How NOT To Propose
What's the biggest mistake men make when popping the question?
The biggest mistake that men make when popping the question is not really thinking about what it is that they want to say and not considering what her wishes are. In many cases guys just simply blurt out the first thing that is in their mind and you got to remember that you have got only one chance for that first proposal with her. So you got to really think about what you want to say and make sure that it comes from the heart.
What's wrong with simply asking?
There is really nothing wrong with simply asking if that is the way that she wants to be proposed to. If she is a spontaneous kind of gal, simply tell her, look her in the eye and say, "Babe, I love you and I want to spend the rest of my life with you. Will you marry me?" then that's OK. But in most cases, she's expecting a little more, so simply asking may be too simple.
Shouldn't a man always think big when it comes to a proposal?
Guys generally tend to think pretty big when it comes to a proposal and a lot of times, that's where we make our mistakes. In some cases, what she wants is a simple, traditional proposal that doesn't necessarily involve a lot of bells and whistles. I really think that thinking big is the appropriate thing, when you define 'big' as hitting the spot, making sure that you get the proposal that she's expecting. That's thinking big, and that's hitting it big.
What about proposing via e-mail, or on the phone?

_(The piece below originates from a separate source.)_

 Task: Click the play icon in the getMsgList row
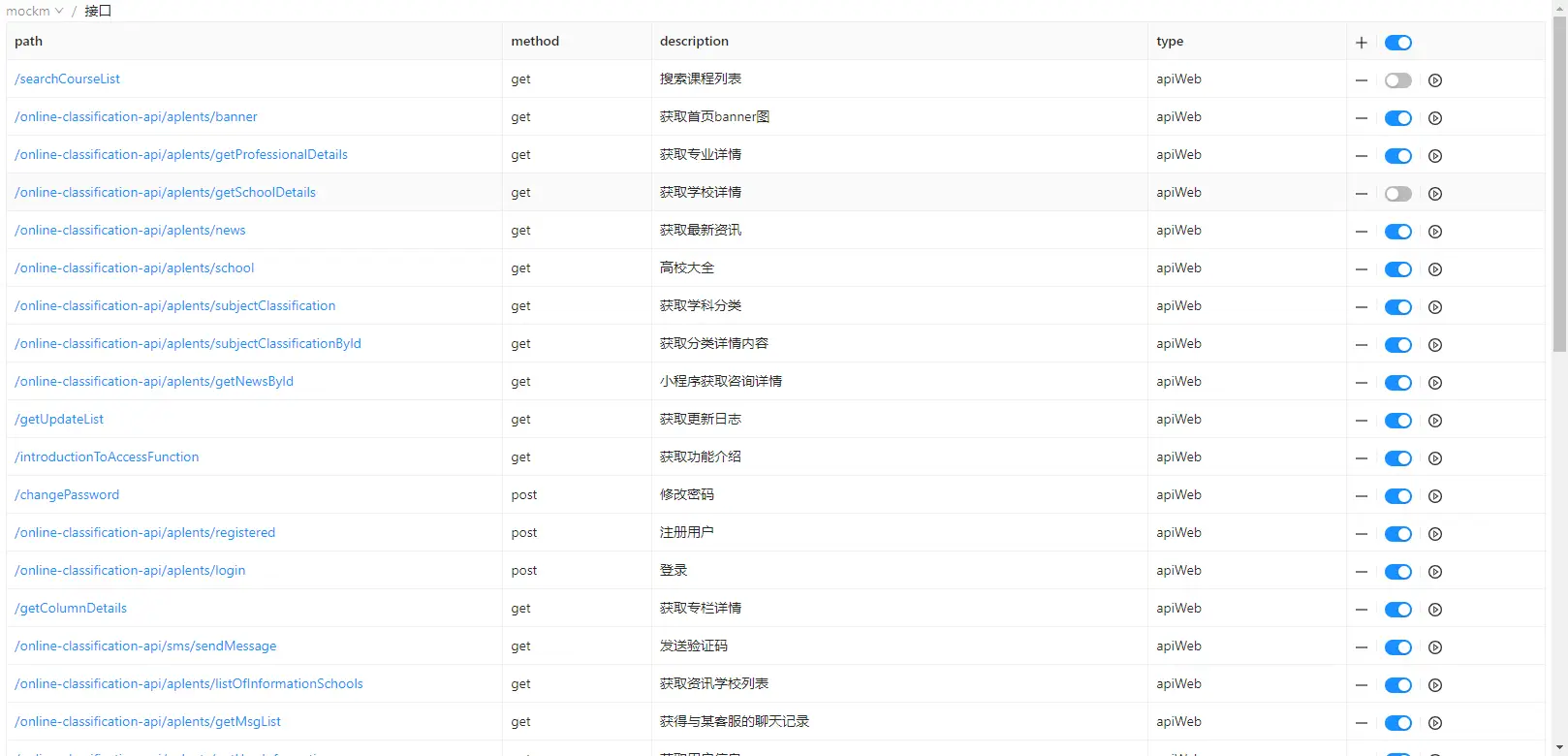pos(1435,723)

Proposing via e-mail or on the phone or by text isn't generally recommended. Now, there are times when that might be appropriate. For example, in the way our world is today, a lot of our young men are stationed overseas or deployed overseas. If that's the case then it might be the most appropriate thing to do. To send your sentiments via e-mail or over the phone. But otherwise, do it the traditional way: face to face on bended knee so that she sees what's in your heart by what's on your face and hears it in your voice. That's the way to do it.

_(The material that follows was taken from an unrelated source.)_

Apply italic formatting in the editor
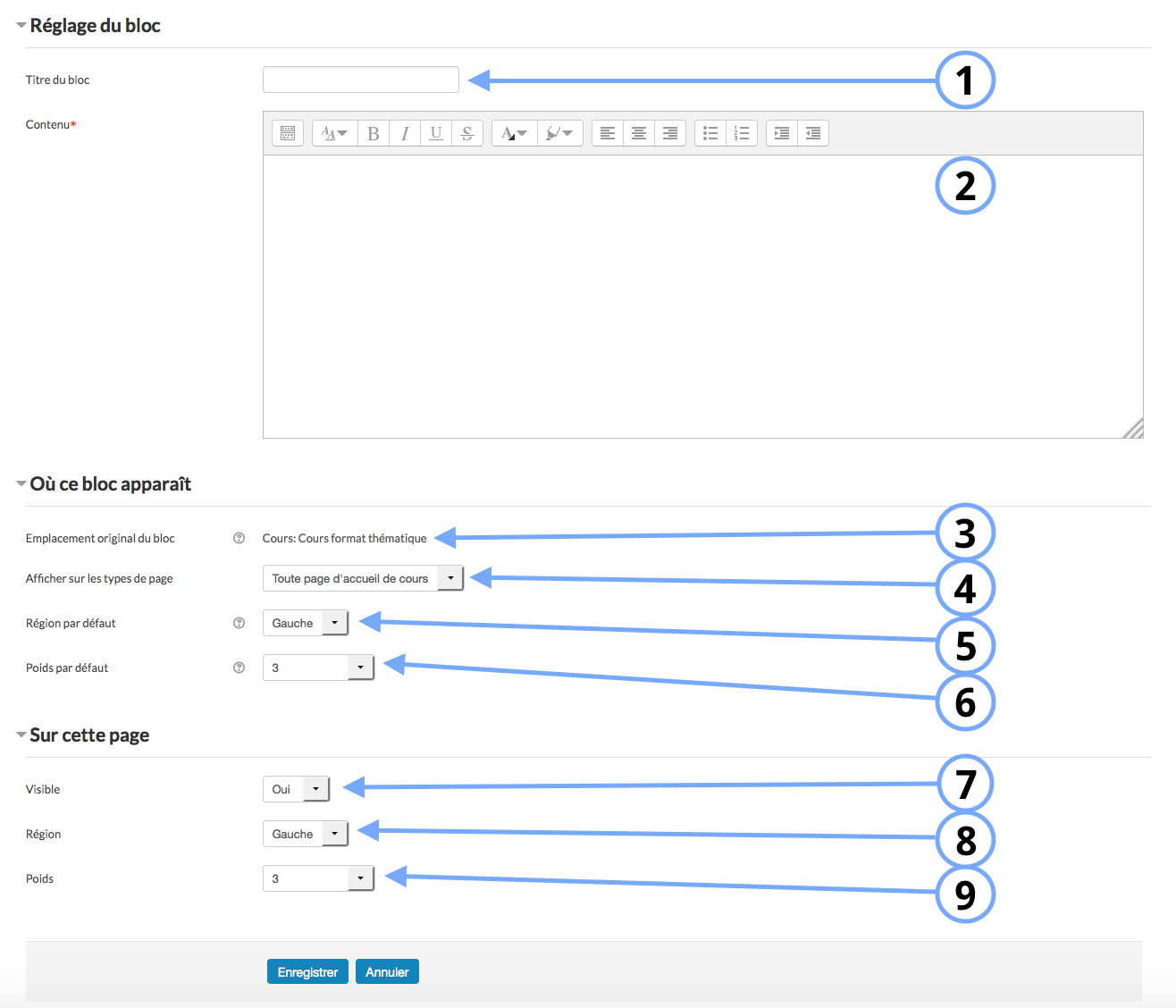 (405, 133)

Should I be funny when I pop the question?
Humor is a fantastic aphrodisiac. In many cases, it's what brings people together. Should you be funny when you pop the question really depends on whether that's how your relationship takes place. If your relationship is based on a lot of humor and a lot of laughter, then funny might be the way to go. But in general, this is a very serious thing that you're doing, and it's one that you want her to remember forever. Sometimes humor masks the true feelings, and that's the last thing you want when you're proposing. You want her to know what's in your heart.
Are spontaneous proposals a good idea?
Spontaneous proposals can be fantastic. Usually you know when you want to propose and you're just waiting for the right moment. So you may be taking a stroll and the elements come together perfectly, and that's the right time. And that would be considered a spontaneous proposal. But a spontaneous proposal that's just born out the moment, that really has no thought to it, may be something you want to reconsider.
What's wrong with a public proposal?
There are a lot of things that could go wrong with a public proposal. The worst of all is that she may be so embarrassed that she might say no, that she's not ready. The public around you may not respond the way that you want them to respond. There are so many variables in a public proposal that are out of your control. But, there are, at the same time, so many things that could go so right. Imagine what it would feel like to be in a crowd and watch a young couple get engaged. Imagine being that person in a crowd and how you would feel. So that there's a lot of great things that could go right as well.